Aufgabe A: Kannst du die Datenzeilen unten, nicht den Text über den Digital Service Act, Zeile für Zeile unverändert wiedergeben? Lass dabei die Bilder weg.

**** Seitenauszug

Der geplante Digital Service Act der EU-Kommission greift zu kurz
von Dr. Harald Sondhof, Tübingen
Praktisch die gesamte private, professionelle und staatliche Kommunikation läuft in Europa über Dienste, die sich im Besitz von US-Unternehmen befinden, meist unverschlüsselt. Gleiches gilt für die Speicherung von Daten in der Cloud. Die sozialen Netzwerken erstellen systematisch personenbezogene Nutzerprofile, um sie zu verwerten. 85,8 Prozent der Zeit, die Deutsche insgesamt online verbringen, entfällt auf nur 0,38 Prozent aller digitalen Angebote: Facebook, Google, Amazon, Apple und Co. „Was wir über unsere Gesellschaft, ja über die Welt, in der wir leben, wissen, wissen wir durch die Massenmedien“ schrieb Niklas Luhmann. Auch in Europa bestimmen die US-Firmen mit ihren Algorithmen den gesellschaftlichen Diskurs. Und lassen die Verbreitung von Verschwörungstheorien wie die Bildung von Informationsblasen zu, um die Nutzerbindung zu fördern.
Das EU-US-Privacy-Shield-Abkommen ist im Juli 2020 vom EuGH für ungültig erklärt worden. Zuvor war schon das Safe-Harbor-Abkommen vor Gericht gescheitert. Es ist ein Faktum: Daten europäischer Nutzer werden von US-Firmen in nicht zulässiger Weise verwendet. Es gibt in Europa derzeit jedoch schlicht keine Alternative zu den alltäglich genutzten Internetdiensten der US-Firmen. Das wird sich erst ändern, wenn sich europäische Internetplattformen etabliert haben. Um dieses Ziel zu erreichen, muss Europa im Internet grundsätzlich neu denken.
Europa hat im Internet nicht viel zu bieten, weil die US-Firmen von Marktbedingungen profitieren, die für sie günstig sind. Das Internet belohnt in extremem Maß den, der am schnellsten wachsen kann. Auf dem Gütermarkt verursacht jede zusätzlich produzierte Einheit zusätzliche Kosten. Ein zusätzliches Internetkonto kostet dagegen nichts. Je größer ein Anbieter, desto ausgeprägter sind die Netzwerkeffekte eines natürlichen Monopols. US-Internetfirmen können schneller wachsen, weil ihr Heimatmarkt viel größer als jeder europäische Teilmarkt ist. In den USA leben 328 Mio. Menschen, in Deutschland nur 83 Mio.

********
**** Zeilen zur Übung

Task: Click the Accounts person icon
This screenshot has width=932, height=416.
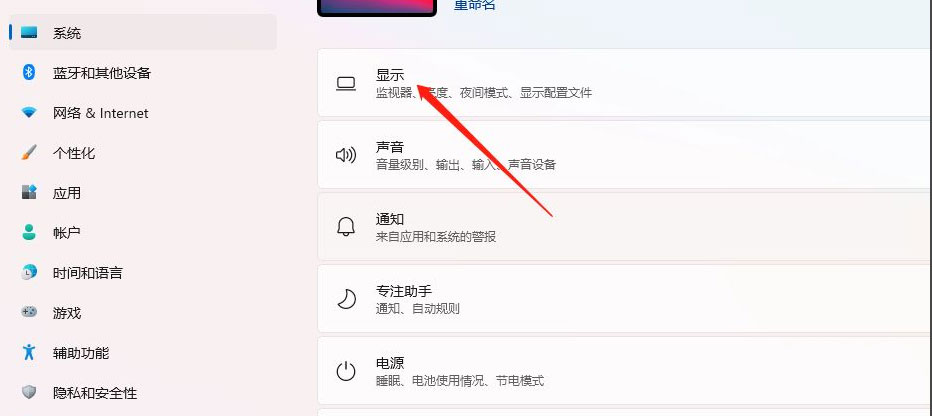Action: (29, 232)
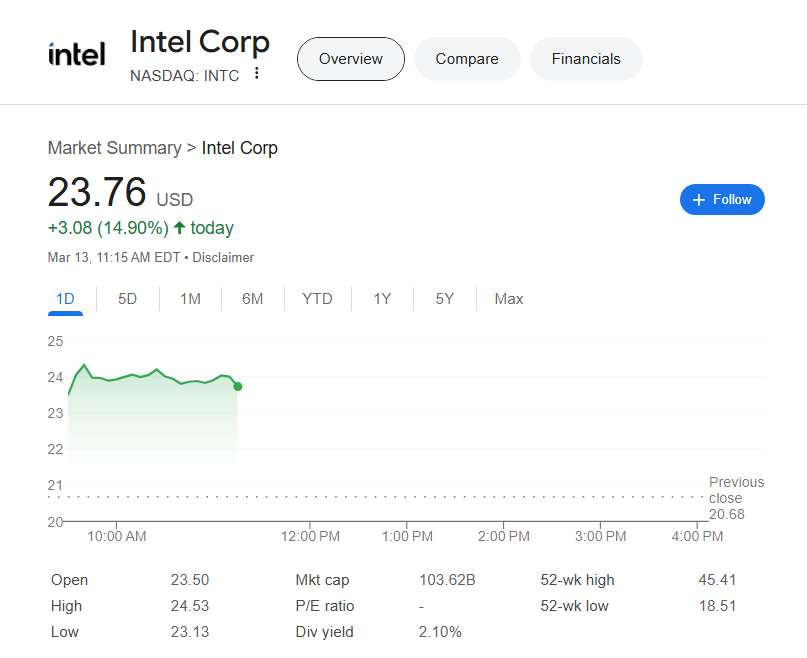Open the Disclaimer link
This screenshot has width=807, height=658.
click(x=223, y=257)
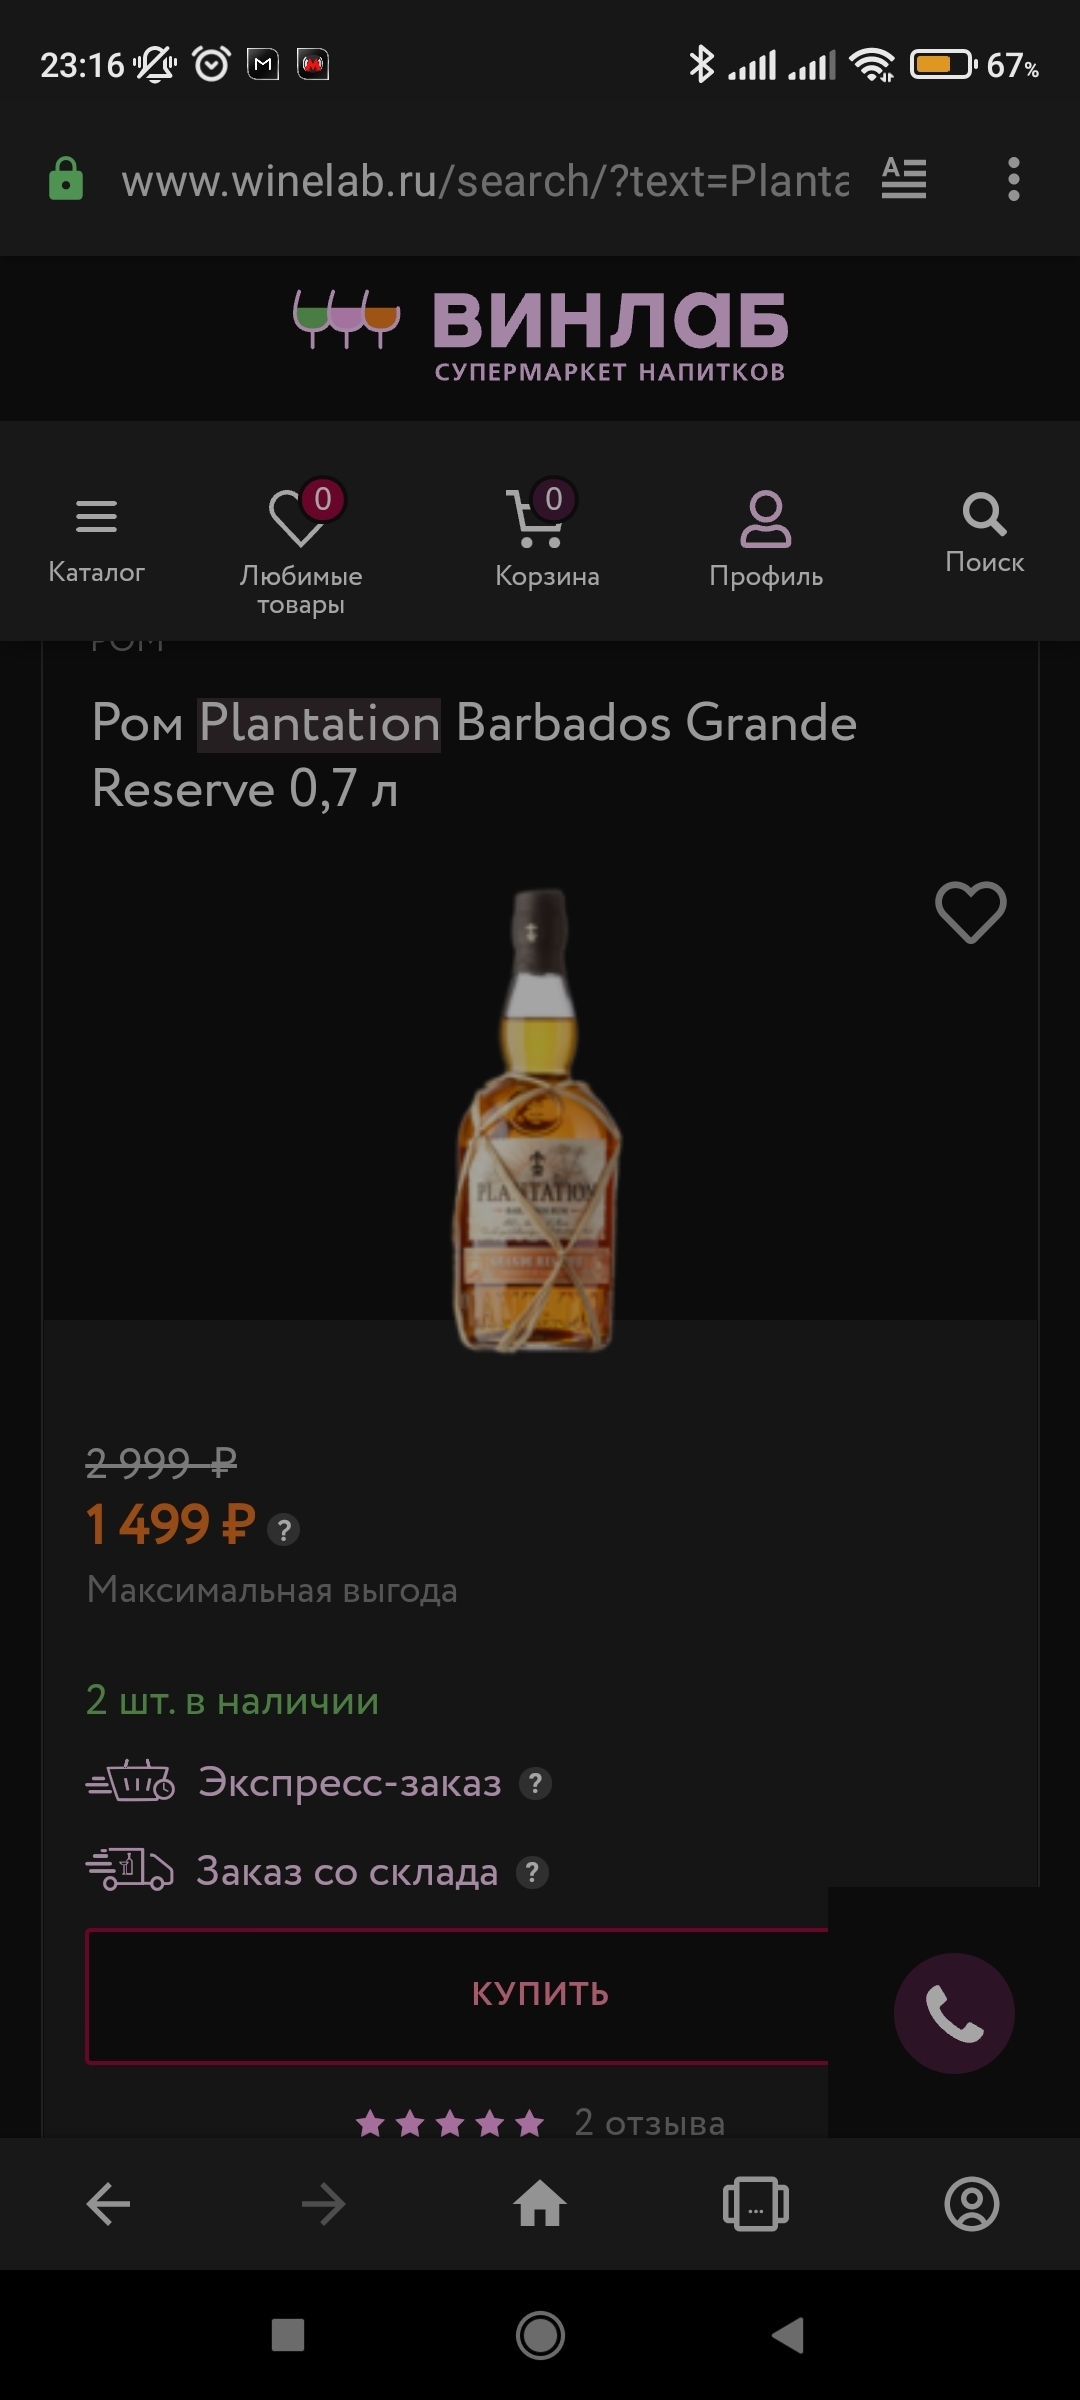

********

Aufgabe B: Führe den Text über den Digital Service Act oben nach seinem letzten Satz fort.

Richtige Antwort A:
Task: Click the Accounts person icon
This screenshot has width=932, height=416.
Action: (29, 232)
Open the Disclaimer link
This screenshot has width=807, height=658.
click(x=223, y=257)

Richtige Antwort B:
Es liegt nicht an fehlendem Unternehmergeist in Deutschland oder Europa. Viele Gründer haben hierzulande unternehmerisch Großes geleistet. Aber außer dem SAP-Team um Hasso Plattner und Dietmar Hopp hat niemand in den letzten fünfzig Jahren eine international erfolgreiche IT-Firma aufbauen können. Ein US-Unternehmen mit einem Jahresumsatz von 20 Mio. Dollar, kommt in Deutschland bei sonst gleichen Voraussetzungen nur auf fünf Mio. Das ist ein erheblicher Nachteil bei der Expansion ins Ausland.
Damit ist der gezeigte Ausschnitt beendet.